The focus is, “What do we do now?”

“We jump right to ‘The sea is rising and we are on the frontlines,’” says Hirschfeld, an assistant professor of landscape architecture and environmental planning at Utah State University. “If the sea is six inches higher next year, if the sea is threatening homes and structures, we need to plan and make decisions about how we will adapt.”

Daniella Hirschfeld standing in a lake with mountains in the background.
Daniella Hirschfeld helps communities plan for rising seas. She says it’s a more hopeful perspective to create visions of the future.

Those decisions are complicated by many uncertainties: How quickly and how much will the seas rise? Where does it make sense to invest in infrastructure to mitigate its impact? Can we fortify wetlands and barrier islands? Is there equity in decisions about which structures and people must move and which are protected by new seawalls? Should you encourage people to gradually relocate and not allow others to move into areas? If so, does it create communities with only aging residents of a single generation? Planners and policymakers don’t like uncertainty. Taxpayers tend to like it even less.

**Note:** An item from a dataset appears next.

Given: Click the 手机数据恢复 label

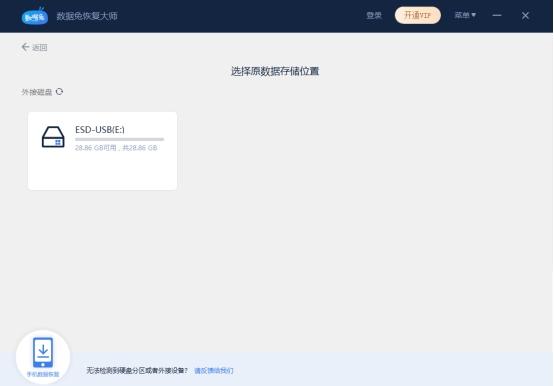Looking at the screenshot, I should click(43, 374).
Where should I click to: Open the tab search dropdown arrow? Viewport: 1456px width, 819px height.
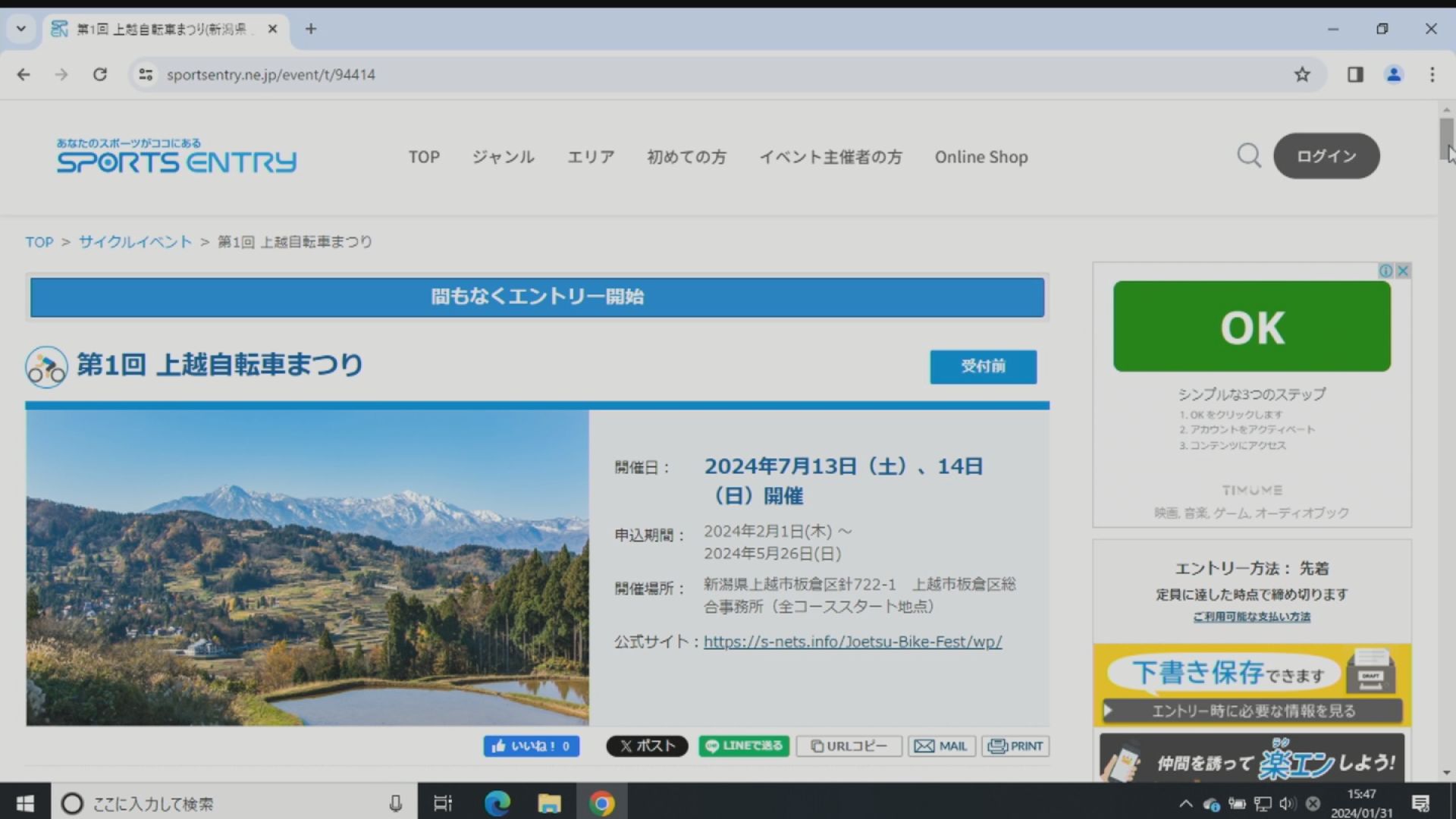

People like thinking that Earth systems change slowly. But human activities have revved up the system, driving hotter and longer heatwaves and more storms that cause flooding. Significant sea level rise is projected in just the next 30 years and beyond, but factors such as water temperature, melting glaciers, and currents influence how much, meaning increases and impacts will not be evenly distributed. In the U.S., the Gulf Coast and Southeast will see the most dramatic rise, with marshes and groundwater already feeling the effects there. And, Hirschfeld notes, it’s difficult for people who are dealing with more severe and frequent storms, flooding, and power outages to thoughtfully focus on evaluating long-term threats and possible solutions.

The impacts of seawater rise won’t just be felt in island and coastal communities. Ocean food webs — and, consequently human food webs — will change. Wetlands will become more saline, which changes the kinds of plants that can grow there, altering biodiversity and the services wetlands provide to surrounding ecosystems. That, in turn, influences weather patterns and climate. People in coastal areas will migrate inland, putting additional pressure on communities that may experience rapid growth.

“The chain reaction of all these things is profound,” Hirschfeld says. “A majority of the goods that come to us in Utah come through ports in California. … If sea level rise disrupts work at the ports, we can’t get goods to Utah.”

While there is a sense of urgency, many communities still have time to make strategic plans, though Hirschfeld and her colleagues have found that planners almost universally say they need better localized data. There are so many variables that a solution for one community often will not work in another. Deciding how to adapt to sea level rise is one situation in which it’s better to be proactive, which is why Hirschfeld supports planning efforts that devise benchmarks for what actions will be triggered by specific environmental changes. It is important and daunting work.

“This is a really big challenge and can feel bleak,” she admits. “But one of the reasons I made the choice in grad school to work on adaptation is because it’s a more hopeful perspective and more about ‘Let’s create visions of our future’ … We want to look at some wonderful opportunities to make things better.”